I was waiting for Project Sputnik to finish before putting Ubuntu on it. About 3 days ago Dell finally announced that the developer edition of the XPS 13 was ready. As soon as I found out I went ahead and replaced my Windows 8 install with Ubuntu.
Here are the steps I took to install Ubuntu 12.04 on the Dell XPS 13 L322X (this is the model with the 3rd generation Intel CPU ‘Ivy Bridge’):
1. Download the Ubuntu 12.04 Sputnik ISO.
2. Download and install the free Linux Live USB Creator software for Windows.
3. Insert a USB flash drive with at least 2GB of space on your computer, you will format this drive later so make sure you back up all important files it contains.
4. Open the Linux Live USB Creator software, select the USB drive, select the Sputnik ISO file, check the ‘Format the key…’ option, then click the lightning icon to start creating a bootable USB flash drive with the Ubuntu 12.04 files.
5. Insert the now bootable USB flash drive to your XPS 13 laptop.
6. Reboot your XPS 13, press F2 to take you to the BIOS setup.
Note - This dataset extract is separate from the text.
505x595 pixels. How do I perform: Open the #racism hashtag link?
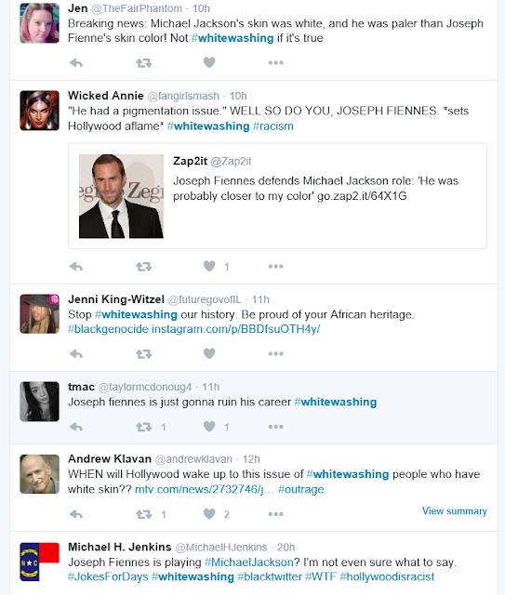point(273,126)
In the BIOS, go to Boot and make sureLoad Legacy Option Rom is set to Enabled. Also set the Boot List Option to Legacy. Save the settings and exit the BIOS.
7. When the computer restarts it should now boot to Ubuntu. On the desktop you’ll see an icon that says‘Install Ubuntu.’ Double click that icon and installation will now start.
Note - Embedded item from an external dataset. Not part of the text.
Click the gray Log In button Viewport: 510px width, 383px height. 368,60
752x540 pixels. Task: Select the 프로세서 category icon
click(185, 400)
8. You’ll be prompted an option to select a partition to install the OS in or erase the contents of the drive completely. If you’re not sure whether you’ll be using Ubuntu exclusively, choose the second option and make sure not to delete the Recovery Partition.
If you’re like me and have no desire to go back to Windows, you can select to re-format the entire drive. This will give you more available space for your files as well as it will delete the Recovery Partition that Dell created.
9. Wait for the installation process to complete and answer any questions when prompted (such as username, computer, timezone, etc.).
I ran into one issue after I installed the OS: the BIOS couldn’t find the bootable partition on the hard drive. It was giving the message No Operation System Found (yes, it actually said ‘operation’ and not ‘operating’).
For the OS to boot I had to have the bootable USB flash drive inserted. To fix the boot issue, I just simply ran the Boot Repair Tool while in Ubuntu, rebooted, and it finally booted up with GRUB.
To install the Boot Repair app:
sudo add-apt-repository ppa:yannubuntu/boot-repair && sudo apt-get update sudo apt-get install -y boot-repair && boot-repair
When the Boot Repair app’s GUI loaded, I selected the first option (Recommended Repair) and that fixed the boot problem for me.
To make sure you have the latest drivers and fixes, add the Sputnik Kernel PPA to your system:
sudo add-apt-repository ppa:canonical-hwe-team/sputnik-kernel sudo apt-get update
So far I’m very happy with the switch. All the drivers seem to be working fine and I actually found the new Ubuntu GUI to be more user-friendly than Windows 8’s.